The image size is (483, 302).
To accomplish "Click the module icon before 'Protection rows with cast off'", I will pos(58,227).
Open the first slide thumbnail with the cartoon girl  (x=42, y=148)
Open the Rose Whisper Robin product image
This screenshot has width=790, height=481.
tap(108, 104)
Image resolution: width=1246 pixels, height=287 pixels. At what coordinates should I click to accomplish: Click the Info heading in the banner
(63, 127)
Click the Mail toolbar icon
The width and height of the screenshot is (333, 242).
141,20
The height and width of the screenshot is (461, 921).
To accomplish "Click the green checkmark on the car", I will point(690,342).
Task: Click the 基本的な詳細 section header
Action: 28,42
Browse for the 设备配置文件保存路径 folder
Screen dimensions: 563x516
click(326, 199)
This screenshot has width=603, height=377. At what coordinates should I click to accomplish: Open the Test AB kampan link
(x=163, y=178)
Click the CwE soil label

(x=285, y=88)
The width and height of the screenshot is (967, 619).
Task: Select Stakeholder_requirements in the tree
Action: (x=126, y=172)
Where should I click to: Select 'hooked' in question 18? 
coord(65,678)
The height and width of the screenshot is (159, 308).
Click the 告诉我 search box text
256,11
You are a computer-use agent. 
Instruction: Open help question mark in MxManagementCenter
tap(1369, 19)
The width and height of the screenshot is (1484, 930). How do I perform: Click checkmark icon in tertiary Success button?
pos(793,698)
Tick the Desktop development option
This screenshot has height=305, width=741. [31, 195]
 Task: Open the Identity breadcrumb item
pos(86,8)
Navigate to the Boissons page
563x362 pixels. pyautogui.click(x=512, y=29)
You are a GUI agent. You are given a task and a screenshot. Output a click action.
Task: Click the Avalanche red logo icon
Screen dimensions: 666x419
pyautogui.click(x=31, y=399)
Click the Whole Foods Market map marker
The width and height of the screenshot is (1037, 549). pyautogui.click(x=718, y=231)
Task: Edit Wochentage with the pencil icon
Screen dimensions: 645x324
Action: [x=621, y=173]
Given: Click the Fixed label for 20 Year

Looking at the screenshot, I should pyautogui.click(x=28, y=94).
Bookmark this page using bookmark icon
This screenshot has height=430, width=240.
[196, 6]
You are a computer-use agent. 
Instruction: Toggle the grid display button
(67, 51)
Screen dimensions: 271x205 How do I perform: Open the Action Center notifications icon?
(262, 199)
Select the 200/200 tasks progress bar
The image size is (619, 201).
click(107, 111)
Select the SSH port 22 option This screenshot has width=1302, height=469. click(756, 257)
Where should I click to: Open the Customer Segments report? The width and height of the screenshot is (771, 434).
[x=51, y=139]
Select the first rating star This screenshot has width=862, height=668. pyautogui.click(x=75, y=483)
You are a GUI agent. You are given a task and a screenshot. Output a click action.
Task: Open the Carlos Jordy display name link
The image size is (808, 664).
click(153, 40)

^^^^

EXERCISE DESCRIPTION
Reproduce the entries above in full, precisely as written.

ANSWER TO THIS PROBLEM
The image size is (483, 302).
To accomplish "Click the module icon before 'Protection rows with cast off'", I will pos(58,227).
Open the first slide thumbnail with the cartoon girl  (x=42, y=148)
Open the Rose Whisper Robin product image
This screenshot has width=790, height=481.
tap(108, 104)
Image resolution: width=1246 pixels, height=287 pixels. At what coordinates should I click to accomplish: Click the Info heading in the banner
(63, 127)
Click the Mail toolbar icon
The width and height of the screenshot is (333, 242).
141,20
The height and width of the screenshot is (461, 921).
To accomplish "Click the green checkmark on the car", I will point(690,342).
Task: Click the 基本的な詳細 section header
Action: 28,42
Browse for the 设备配置文件保存路径 folder
Screen dimensions: 563x516
click(326, 199)
This screenshot has width=603, height=377. At what coordinates should I click to accomplish: Open the Test AB kampan link
(x=163, y=178)
Click the CwE soil label

(x=285, y=88)
The width and height of the screenshot is (967, 619).
Task: Select Stakeholder_requirements in the tree
Action: (x=126, y=172)
Where should I click to: Select 'hooked' in question 18? 
coord(65,678)
The height and width of the screenshot is (159, 308).
Click the 告诉我 search box text
256,11
You are a computer-use agent. 
Instruction: Open help question mark in MxManagementCenter
tap(1369, 19)
The width and height of the screenshot is (1484, 930). How do I perform: Click checkmark icon in tertiary Success button?
pos(793,698)
Tick the Desktop development option
This screenshot has height=305, width=741. [31, 195]
 Task: Open the Identity breadcrumb item
pos(86,8)
Navigate to the Boissons page
563x362 pixels. pyautogui.click(x=512, y=29)
You are a GUI agent. You are given a task and a screenshot. Output a click action.
Task: Click the Avalanche red logo icon
Screen dimensions: 666x419
pyautogui.click(x=31, y=399)
Click the Whole Foods Market map marker
The width and height of the screenshot is (1037, 549). pyautogui.click(x=718, y=231)
Task: Edit Wochentage with the pencil icon
Screen dimensions: 645x324
Action: [x=621, y=173]
Given: Click the Fixed label for 20 Year

Looking at the screenshot, I should pyautogui.click(x=28, y=94).
Bookmark this page using bookmark icon
This screenshot has height=430, width=240.
[196, 6]
You are a computer-use agent. 
Instruction: Toggle the grid display button
(67, 51)
Screen dimensions: 271x205 How do I perform: Open the Action Center notifications icon?
(262, 199)
Select the 200/200 tasks progress bar
The image size is (619, 201).
click(107, 111)
Select the SSH port 22 option This screenshot has width=1302, height=469. click(756, 257)
Where should I click to: Open the Customer Segments report? The width and height of the screenshot is (771, 434).
[x=51, y=139]
Select the first rating star This screenshot has width=862, height=668. pyautogui.click(x=75, y=483)
You are a GUI agent. You are given a task and a screenshot. Output a click action.
Task: Open the Carlos Jordy display name link
The image size is (808, 664).
click(153, 40)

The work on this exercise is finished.